Job Search Engine Using Occupation Vectors
I worked for the Courts of Delaware at Superior Court.
I started working there as the Assistant Criminal Deputy Prothonotary.
I changed positions after 7 years there, and I became a Mini/Micro Computer Network Administrator.
The Court used an old English title for that first position which meant that I supervised Court Clerks in the Criminal Department of the Court. In the second position, I never ever saw a mini/micro-computer but it was a much more technical position. I was reminded of those titles when writing this post.
What unusual job titles might you have held in the past?
A Job Search Engine Based on Occupation Vectors and a Job Identification Model
For a two week period, Google was granted patents with the same name each of those 2 weeks. This is the first of the two patents during that period granted under the name “Search Engine.”
It is about a specific type of search engine. One that focuses upon a specific search vertical – A Job Search Engine.
The second patent granted under the name “Search Engine,” was one that focused upon indexing data related to applications on mobile devices. I wrote about it in the post A Native Application Vertical Search Engine at Google
The reason why I find it important to learn about and understand how these new “Search Engine” patents work is that they adopt some newer approaches to answering searches than some of the previous vertical search engines developed by Google. Understanding how they work may provide some ideas about how older searches at Google may have changed.
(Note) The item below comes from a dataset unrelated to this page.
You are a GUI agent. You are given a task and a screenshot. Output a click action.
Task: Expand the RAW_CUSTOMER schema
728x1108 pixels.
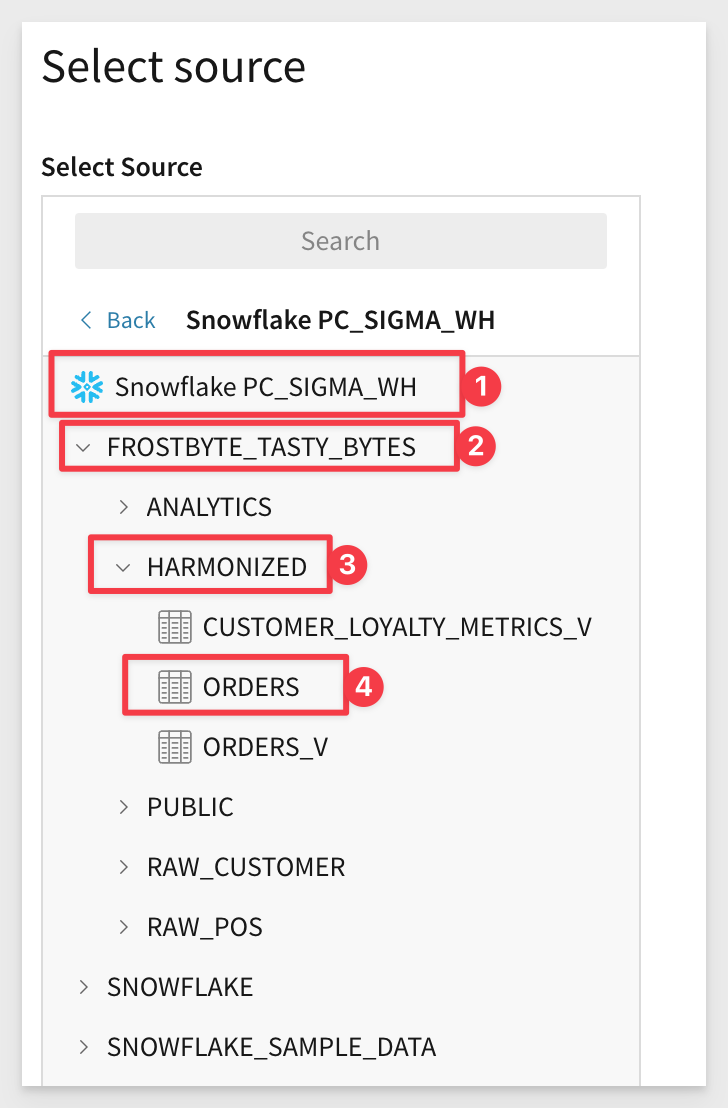124,867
This Job Search Engine patent works with a job identification model to enhance job search by improving the quality of search results in response to a job search query.
We are told that the job identification model can identify relevant job postings that could otherwise go unnoticed by conventional algorithms due to inherent limitations of keyword-based searching. What implications does this have for organic search at Google that has focused upon keyword search?
This job search may use methods in addition to conventional keyword-based searching. It uses an identification model that can identify relevant job postings which include job titles that do not match the keywords of a received job search query.
So, the patent tells us that in a query using the words “Patent Guru,” the job identification model may identify postings related to a:
- “Patent Attorney”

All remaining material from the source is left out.